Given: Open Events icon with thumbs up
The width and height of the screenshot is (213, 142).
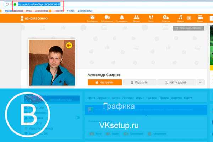Looking at the screenshot, I should click(166, 17).
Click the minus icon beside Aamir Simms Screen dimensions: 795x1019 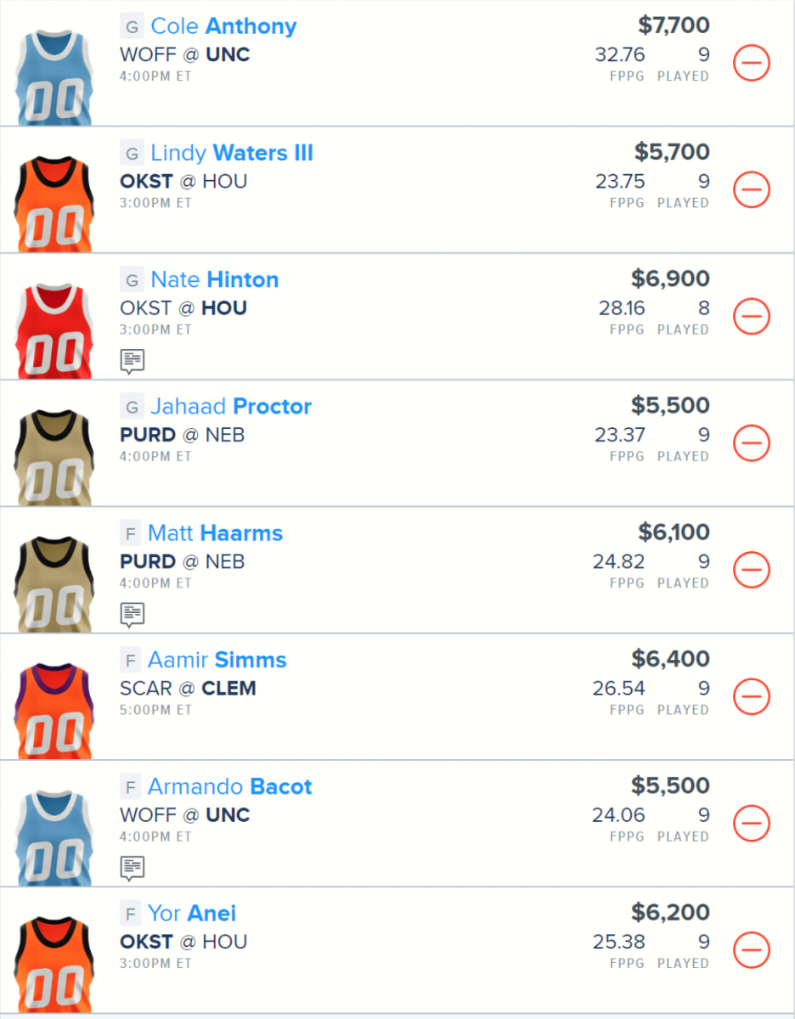[752, 696]
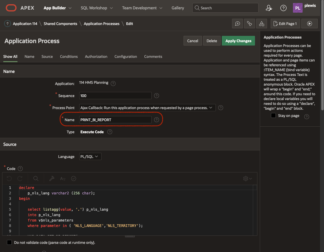Enable Do not validate code checkbox
The width and height of the screenshot is (324, 252).
click(x=9, y=242)
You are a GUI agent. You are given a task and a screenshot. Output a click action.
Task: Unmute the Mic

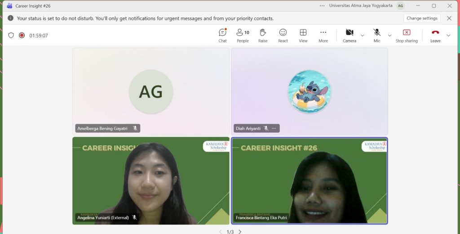[x=376, y=35]
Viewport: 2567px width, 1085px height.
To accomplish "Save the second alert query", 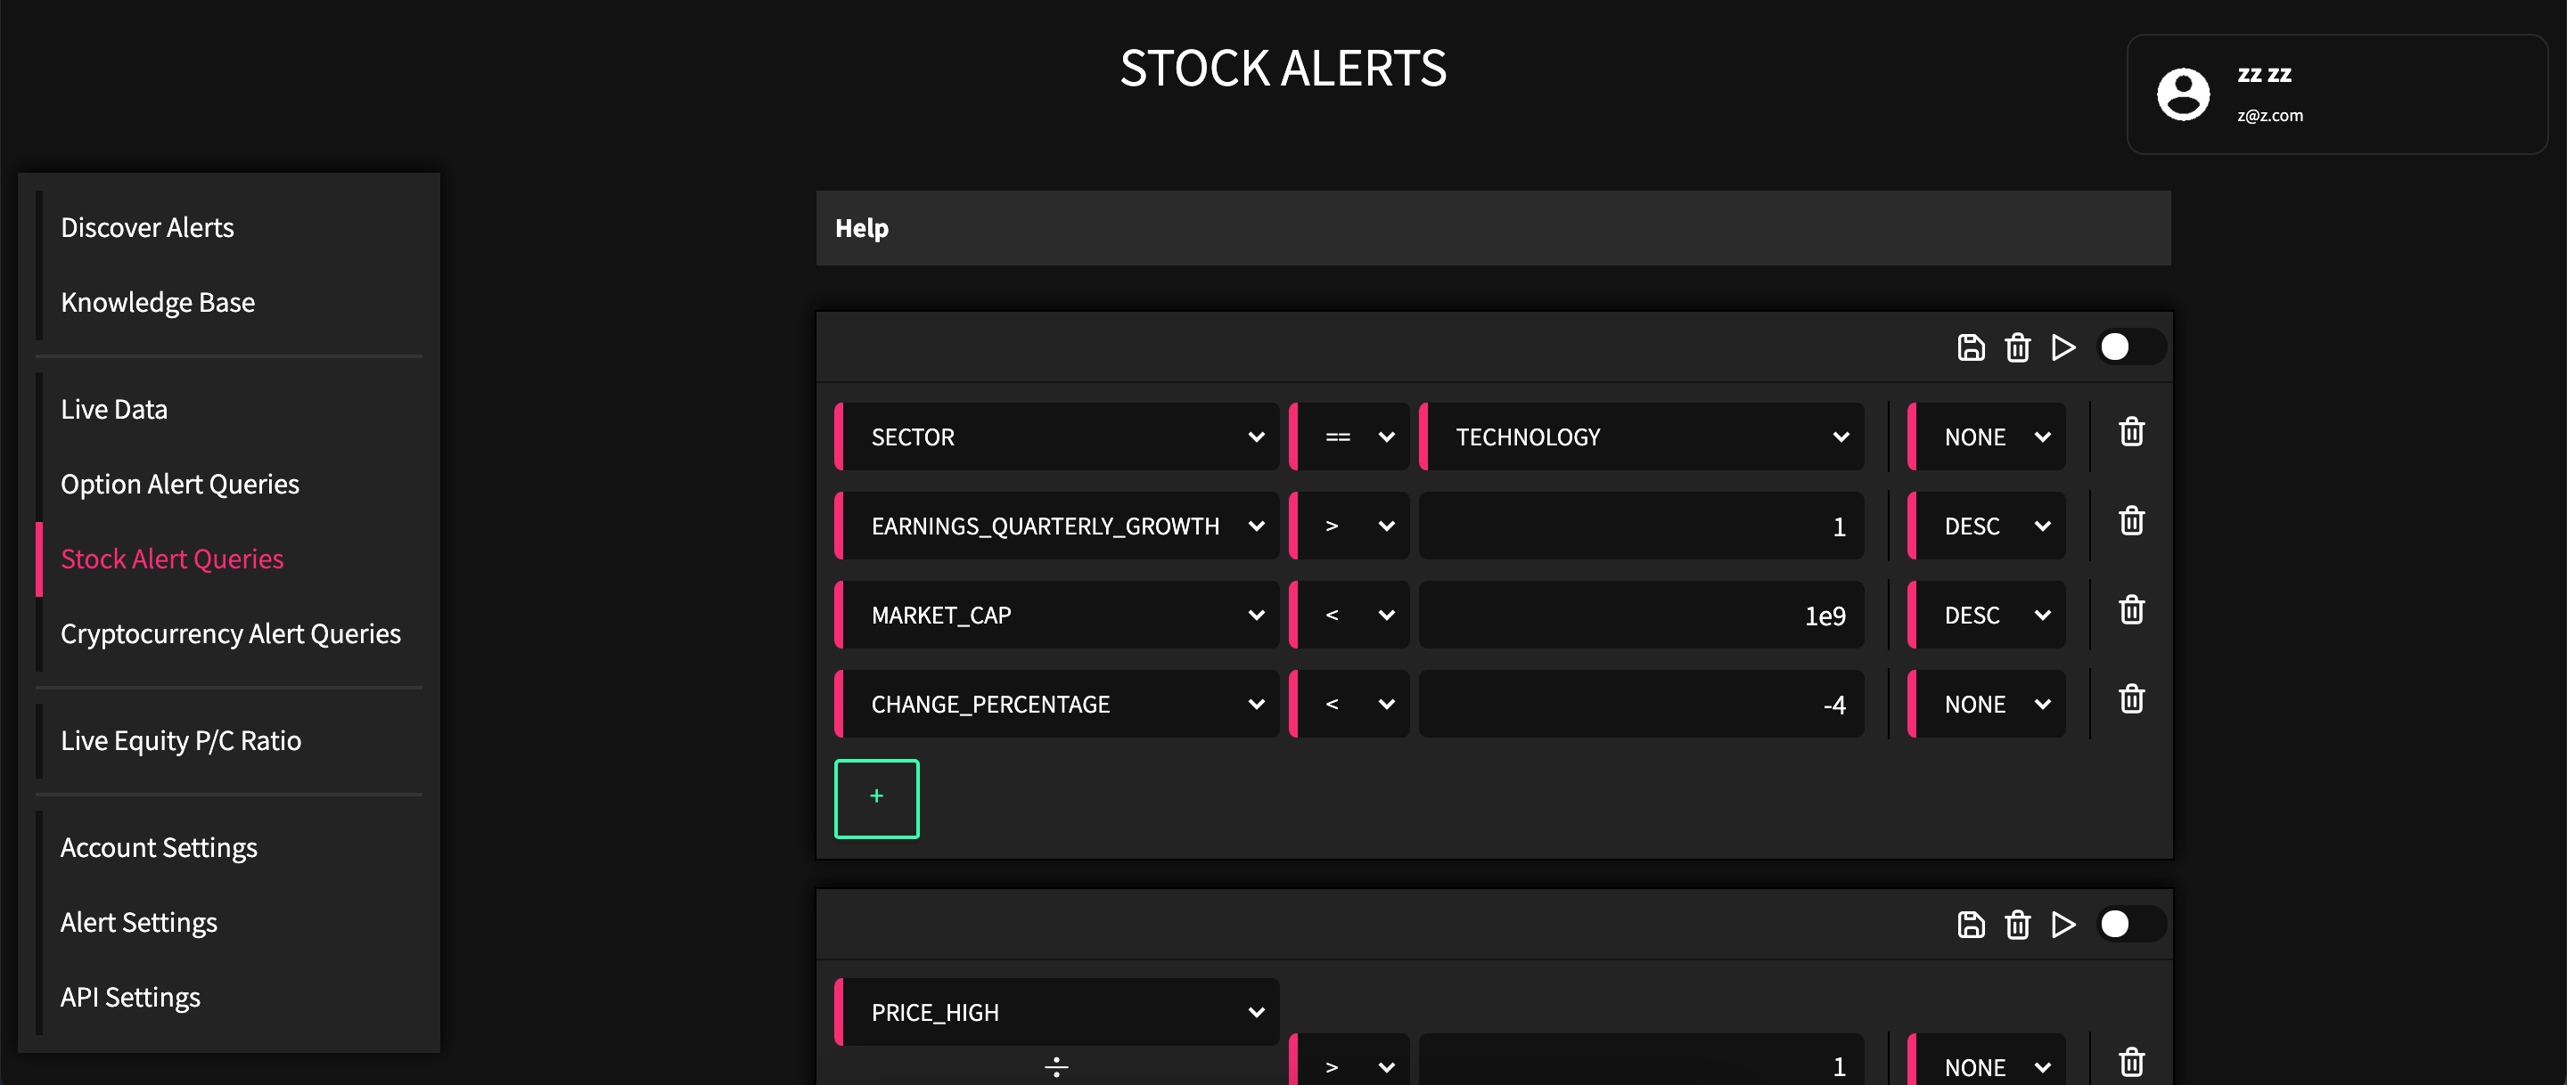I will point(1970,924).
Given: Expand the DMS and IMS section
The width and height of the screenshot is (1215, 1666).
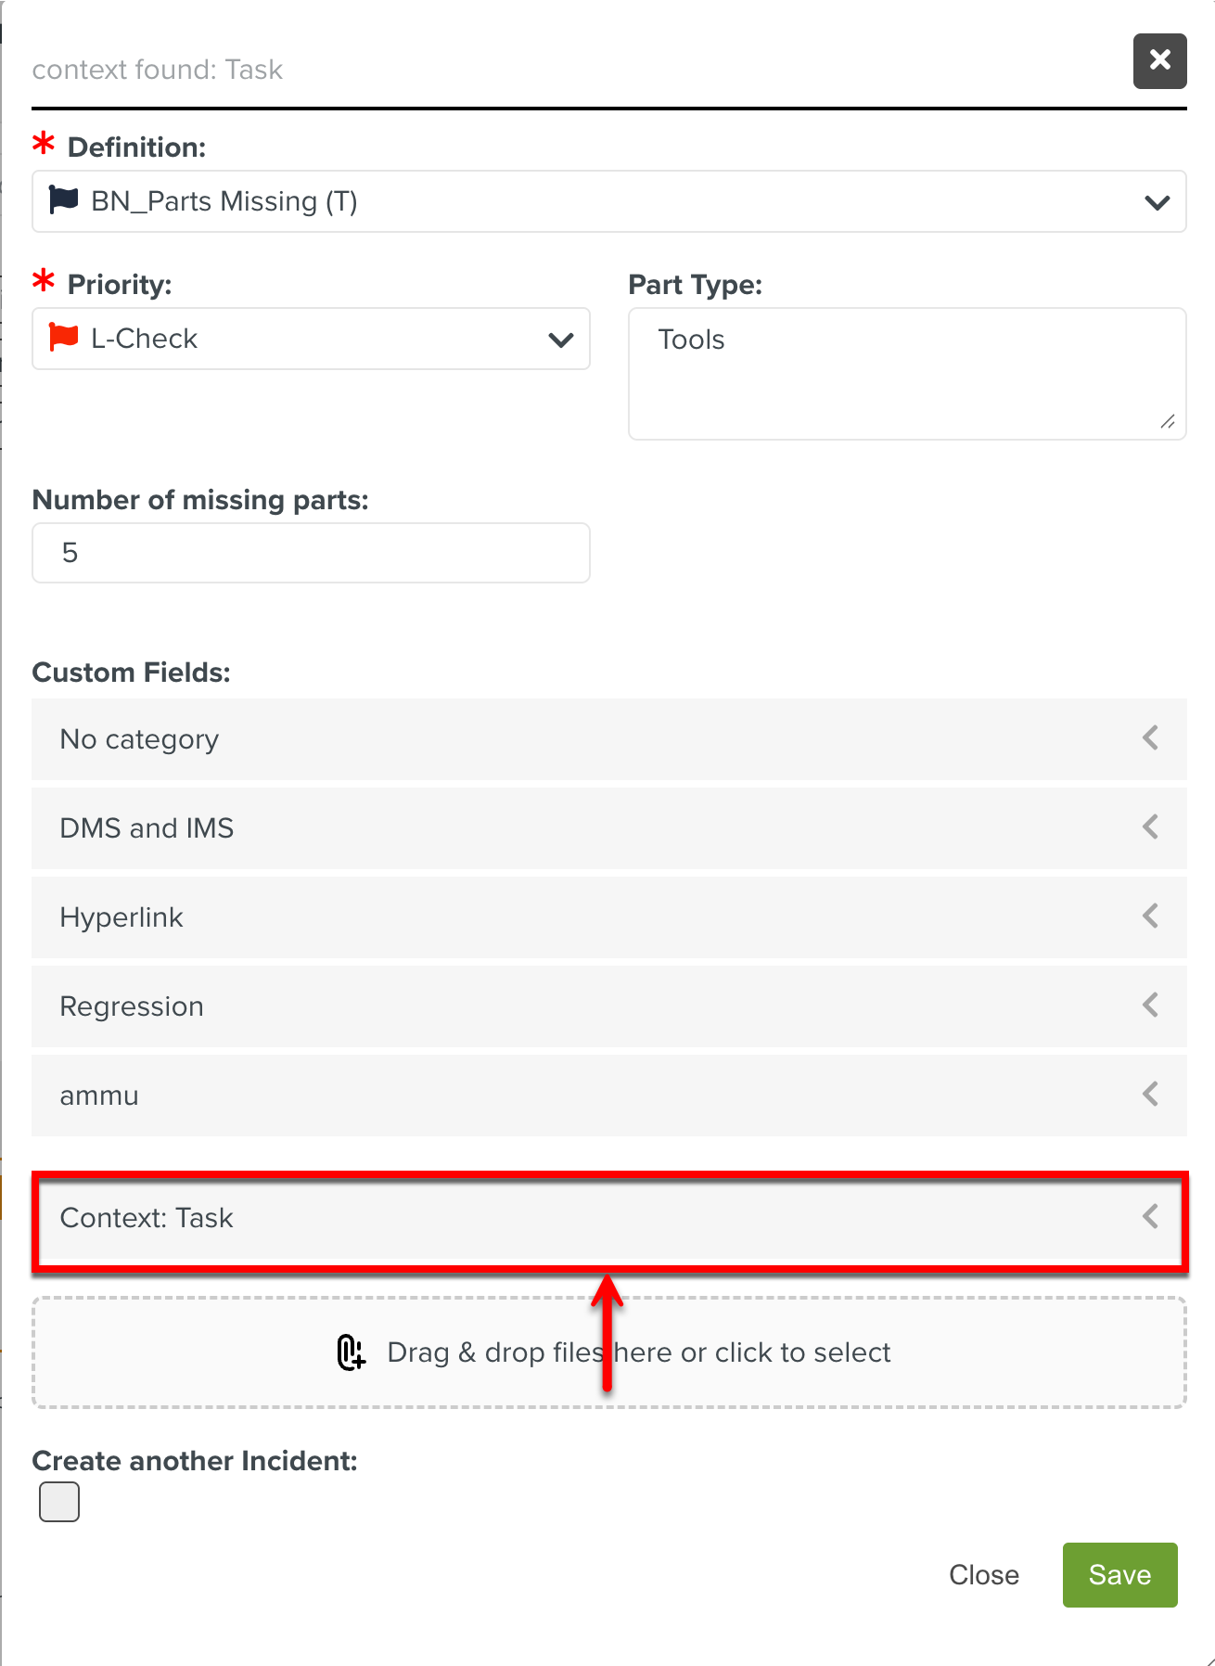Looking at the screenshot, I should coord(1150,827).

────────

Prompt:
Write out the lines that run from the line containing "Given: Expand the DMS and IMS section" to the end of the entries, inclusive, exactly as written. Skip every picture.

Exercise result:
Given: Expand the DMS and IMS section
The width and height of the screenshot is (1215, 1666).
Looking at the screenshot, I should coord(1150,827).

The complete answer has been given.